| Work instructions |
Which of the lines below hold "computer"? Please return each one.

(Records provided)

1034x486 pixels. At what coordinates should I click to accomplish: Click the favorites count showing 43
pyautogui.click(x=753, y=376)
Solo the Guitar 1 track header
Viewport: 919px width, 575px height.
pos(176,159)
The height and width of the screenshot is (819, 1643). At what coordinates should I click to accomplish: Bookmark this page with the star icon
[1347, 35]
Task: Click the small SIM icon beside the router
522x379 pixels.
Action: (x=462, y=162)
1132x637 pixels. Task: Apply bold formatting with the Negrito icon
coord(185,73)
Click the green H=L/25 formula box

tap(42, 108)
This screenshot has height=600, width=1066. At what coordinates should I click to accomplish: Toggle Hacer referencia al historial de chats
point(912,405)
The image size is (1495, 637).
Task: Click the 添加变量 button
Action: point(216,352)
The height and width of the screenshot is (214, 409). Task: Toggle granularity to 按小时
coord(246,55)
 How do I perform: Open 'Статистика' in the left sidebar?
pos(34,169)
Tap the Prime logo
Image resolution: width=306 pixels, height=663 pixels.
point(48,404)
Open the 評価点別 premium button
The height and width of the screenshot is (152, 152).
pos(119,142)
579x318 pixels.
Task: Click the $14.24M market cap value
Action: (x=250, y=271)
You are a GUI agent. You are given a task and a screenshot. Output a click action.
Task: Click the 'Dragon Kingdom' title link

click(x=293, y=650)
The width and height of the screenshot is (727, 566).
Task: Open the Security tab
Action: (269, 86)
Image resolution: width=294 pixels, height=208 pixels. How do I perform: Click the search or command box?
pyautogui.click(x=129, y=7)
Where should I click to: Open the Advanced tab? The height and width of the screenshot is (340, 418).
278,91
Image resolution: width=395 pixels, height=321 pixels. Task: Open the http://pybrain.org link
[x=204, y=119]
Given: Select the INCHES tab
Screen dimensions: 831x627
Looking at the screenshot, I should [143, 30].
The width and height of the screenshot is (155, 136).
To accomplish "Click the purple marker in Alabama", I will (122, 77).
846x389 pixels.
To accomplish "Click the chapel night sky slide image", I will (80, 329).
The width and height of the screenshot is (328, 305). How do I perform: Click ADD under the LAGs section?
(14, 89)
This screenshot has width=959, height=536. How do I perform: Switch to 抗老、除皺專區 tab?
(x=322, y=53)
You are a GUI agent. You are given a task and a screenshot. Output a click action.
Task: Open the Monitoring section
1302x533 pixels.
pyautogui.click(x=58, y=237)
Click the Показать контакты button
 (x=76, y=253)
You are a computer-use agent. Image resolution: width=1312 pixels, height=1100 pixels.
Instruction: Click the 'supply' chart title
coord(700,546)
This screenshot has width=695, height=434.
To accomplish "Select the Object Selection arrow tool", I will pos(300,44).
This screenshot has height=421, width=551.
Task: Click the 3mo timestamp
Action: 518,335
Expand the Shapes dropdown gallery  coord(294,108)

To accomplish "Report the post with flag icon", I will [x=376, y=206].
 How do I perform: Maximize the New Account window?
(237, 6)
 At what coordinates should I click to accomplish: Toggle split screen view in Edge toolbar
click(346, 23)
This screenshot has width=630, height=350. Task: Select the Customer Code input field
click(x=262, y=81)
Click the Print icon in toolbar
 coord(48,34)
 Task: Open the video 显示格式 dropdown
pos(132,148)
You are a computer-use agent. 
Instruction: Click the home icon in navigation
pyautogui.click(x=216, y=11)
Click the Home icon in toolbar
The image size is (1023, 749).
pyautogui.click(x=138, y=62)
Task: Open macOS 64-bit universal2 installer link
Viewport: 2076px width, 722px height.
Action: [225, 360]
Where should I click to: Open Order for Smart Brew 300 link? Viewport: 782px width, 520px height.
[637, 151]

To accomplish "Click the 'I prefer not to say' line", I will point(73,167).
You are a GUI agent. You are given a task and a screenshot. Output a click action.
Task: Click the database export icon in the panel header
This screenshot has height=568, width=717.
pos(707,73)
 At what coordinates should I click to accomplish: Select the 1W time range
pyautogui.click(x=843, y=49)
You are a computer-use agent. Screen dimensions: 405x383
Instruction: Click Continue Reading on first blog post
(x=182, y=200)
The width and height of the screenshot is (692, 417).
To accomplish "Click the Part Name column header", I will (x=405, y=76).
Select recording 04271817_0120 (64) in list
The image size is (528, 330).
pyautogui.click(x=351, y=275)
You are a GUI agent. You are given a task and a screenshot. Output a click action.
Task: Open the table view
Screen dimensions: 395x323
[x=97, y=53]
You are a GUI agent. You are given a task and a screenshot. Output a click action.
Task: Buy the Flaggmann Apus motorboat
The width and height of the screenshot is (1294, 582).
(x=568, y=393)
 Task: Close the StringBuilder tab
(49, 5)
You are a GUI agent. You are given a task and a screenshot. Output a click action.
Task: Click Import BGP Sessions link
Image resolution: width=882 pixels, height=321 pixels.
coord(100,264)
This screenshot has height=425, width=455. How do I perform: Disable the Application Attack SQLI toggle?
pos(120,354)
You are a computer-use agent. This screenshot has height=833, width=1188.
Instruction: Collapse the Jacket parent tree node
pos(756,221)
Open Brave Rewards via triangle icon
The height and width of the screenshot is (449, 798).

(End Records provided)

| Reply to the task |
You are a computer-use agent. Image resolution: width=1312 pixels, height=1100 pixels.
You are a computer-use agent. 
You are a computer-use agent. Screen dimensions: 405x383
You are a computer-use agent. This screenshot has height=833, width=1188.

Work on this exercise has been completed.